Dolly Parton not only spent decades on country radio, but in movies and on TV shows as well. The Tennessee native got her big break in films appearing in 9 to 5, a movie which also starred Lily Tomlin and Jane Fonda, and never looked back.
“I had been asked a lot of times to be in the movies and I didn’t think I was quite ready yet,” Parton tells Tim McGraw on his Apple Music Country’s Beyond The Influence Radio with Tim McGraw. “I also thought if the right thing came along, I might be willing to do it because I was still building my music career at the time. Then when 9 to 5 came along, it had Jane Fonda and Lily Tomlin. They were both so hot at the time and I thought, ‘Well, if there’s any time to start, this would be now because if it’s a big hit, then I can share in the glory of it. If it’s a failure, I can blame it all on them and I’ll walk away free.'”
Not only did Parton agree to appear in 9 to 5, but she showed her early business mind by insisting she write the theme song as well.

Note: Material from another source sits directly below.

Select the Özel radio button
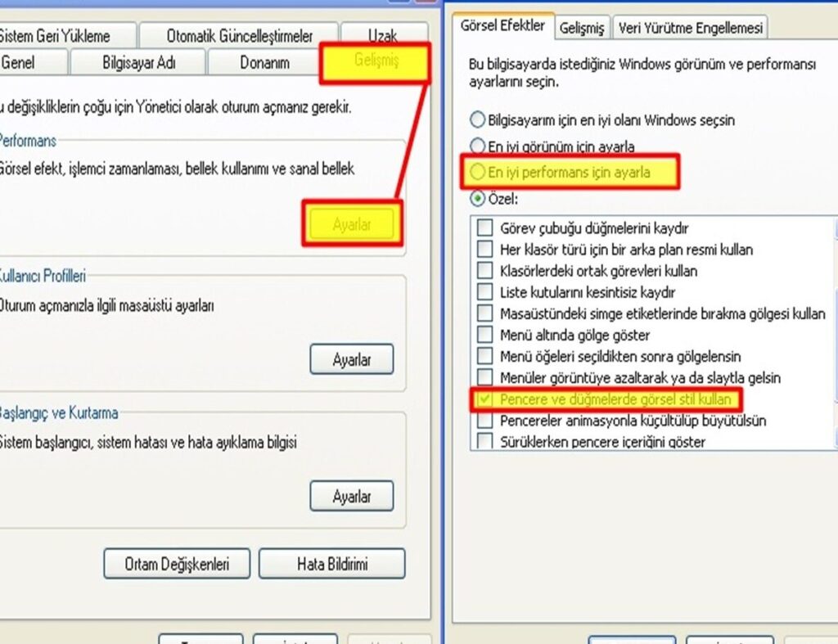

“Actually, I thought it was a good script, and I knew that at that time it would be a wonderful thing for women and for the workplace,” Parton reflects. “But my main deal with Jane [was], I said, ‘I’ll be happy to be in it providing I get to write the theme song.’ My business mind started working also. I thought, ‘I got to make this worth my while, not just to be in a movie with someone else.’ That was part of my deal that I would write and sing the theme song. So that’s what I did and it turned out to be a wonderful thing. It was my first movie. I’d never even seen a movie made really at that time, but I had good people.”
Parton might have had some reluctance to dip her toes into the acting world, but she had zero doubts about her ability to write the 9 to 5 theme song.
“I knew the music part would be perfect,” boasts the singer. “I actually knew that was so much part of me, that I can write and I can rhyme. I actually wrote the song on the set as we went along, as I’d watch things. I’d work with my fingernails, my acrylic nails making it sound like a typewriter. and I wrote a lot of stuff on the set. So I made it fun, but I knew I had that part under control. I wasn’t worried about the music end of it. I just knew I wanted to do the theme song, but the acting I was a little nervous.
“I was a little unsure myself, but like I’ve always said, ‘My desire to do things is greater than my fear of it,'” she adds. “So I just leaped right in there like I do everything else because I knew if I said I’d do it, I would do it. I would make it work. It did turn out to be pretty good. So that was when I got a taste of it and I thought, ‘Well, what took me so long?'”
Parton’s other movie roles include The Best Little Whorehouse in Texas, Rhinestone and Joyful Noise, among others.